Piromania

Quando eu o vi pela segunda vez, não lembrei do seu rosto de imediato. É engraçado, porque achamos que quando nos apaixonamos de primeira vista, a imagem ficará lá pra sempre. Mas não. Tudo que eu me lembrava era de seu toque nas minhas costas, no meu cabelo. O gosto de cereja e cigarro. O suor e as gotas de chuva no primeiro beijo. As luzes e as músicas da festa transformaram todo o ambiente em outra dimensão.

Quando ele me viu pela segunda vez, lembrou-se de mim, no entanto. Ao me tocar, meu corpo fluoresceu, as sinapses me indicaram que tudo que eu conhecia estaria prestes a mudar, e, por um microssegundo, o mundo girou em câmera lenta.

Quando conversamos, ele me disse que era piromaníaco. Que acendia fósforos o dia inteiro, e só os apagava antes de se queimar. Gostava do calor e do risco. Gostava do cheiro de gasolina, de cenas de explosão em filmes toscos e de acender fogueiras em dias frios. Gostava de ver coisas derreter. Ficaria feliz em saber que naquele momento acendia novas coisas em mim, e derretia todo o meu corpo com o modo com que falava.

Lembro-me que acendi um fósforo entre mim e ele.

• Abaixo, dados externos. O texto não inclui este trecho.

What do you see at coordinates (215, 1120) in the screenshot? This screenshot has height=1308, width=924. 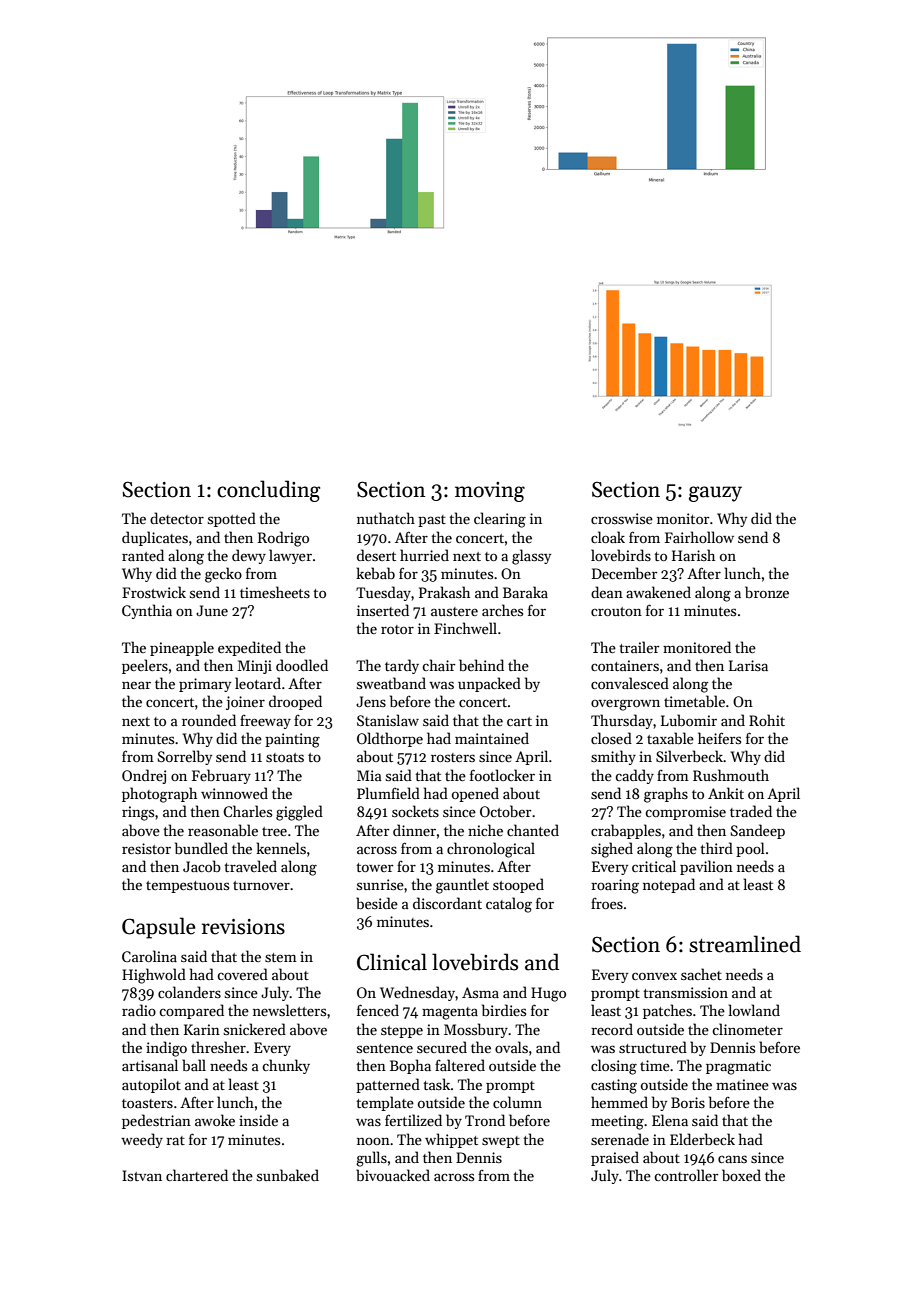 I see `awoke` at bounding box center [215, 1120].
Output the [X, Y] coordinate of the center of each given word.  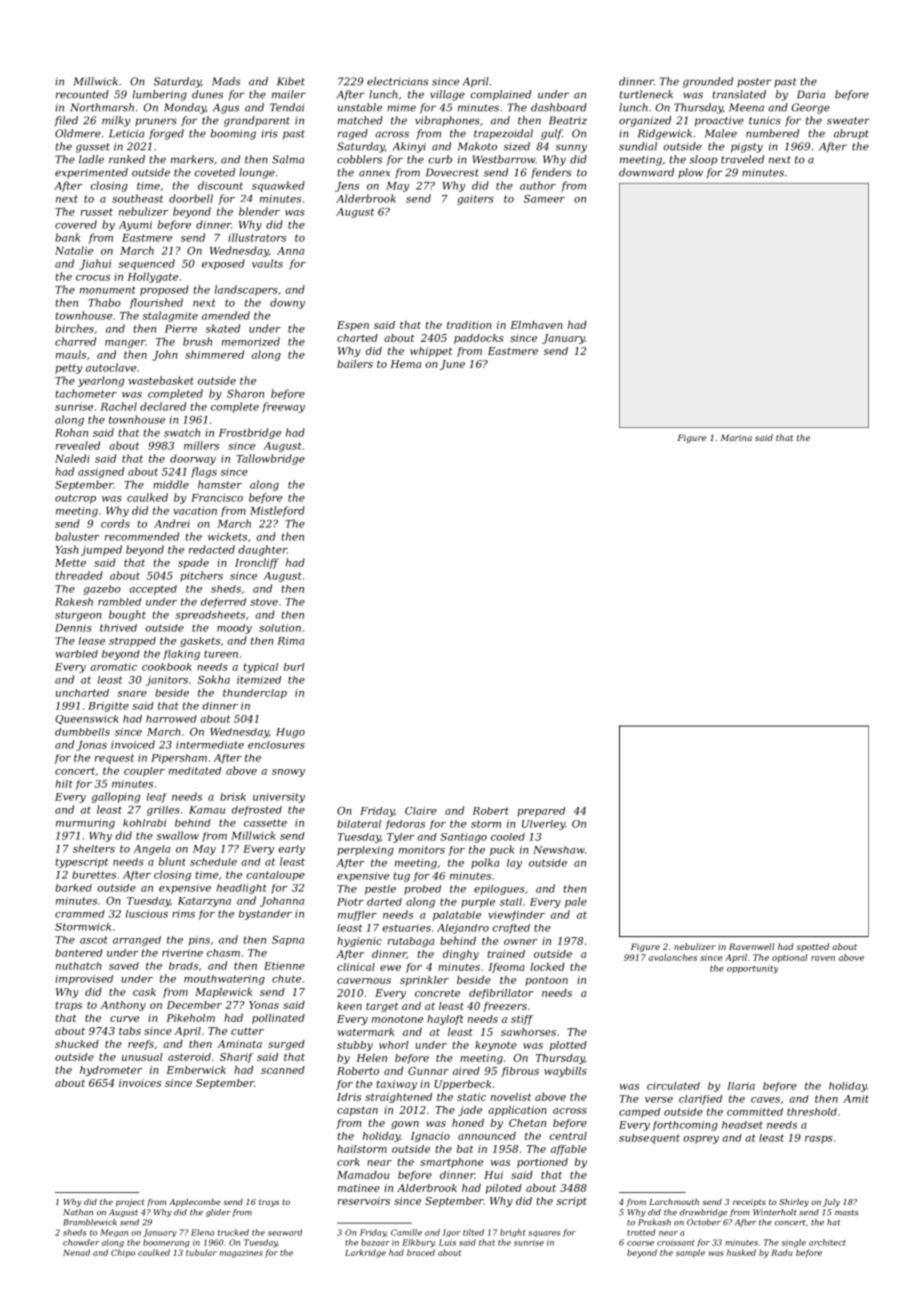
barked [73, 888]
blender [259, 211]
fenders [551, 173]
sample [690, 1253]
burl [294, 667]
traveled [742, 159]
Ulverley [543, 825]
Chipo [123, 1253]
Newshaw [559, 850]
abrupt [851, 134]
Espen [353, 326]
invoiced [133, 744]
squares [544, 1234]
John [165, 355]
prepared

Seus lábios reluziram, semiabertos e suas pupilas se dilataram, transformando a íris verde em uma serpente de chamas que perseguia a própria cauda. Suspiramos juntos e o fósforo se apagou. E aí nos beijamos pela segunda vez.

Quando eu fui embora da cidade, não o avisei. Gostaria de manter o fogo aceso dentro de mim, sem medo de me queimar. Sei que ele me procurou, eu sei.

Agora, todas as noites acendo uma vela, e observo a chama até que eu caia no sono. Sonho com olhos verdes e serpentes de fogo.

Agora, tudo que me resta é o toque e seu rosto. E por isso escrevo uma história sobre ele. Sobre nós. Quando acabá-la, vou imprimir. E vou queimá-la. Toda. Fazer fogueira com o que me fez entrar em combustão.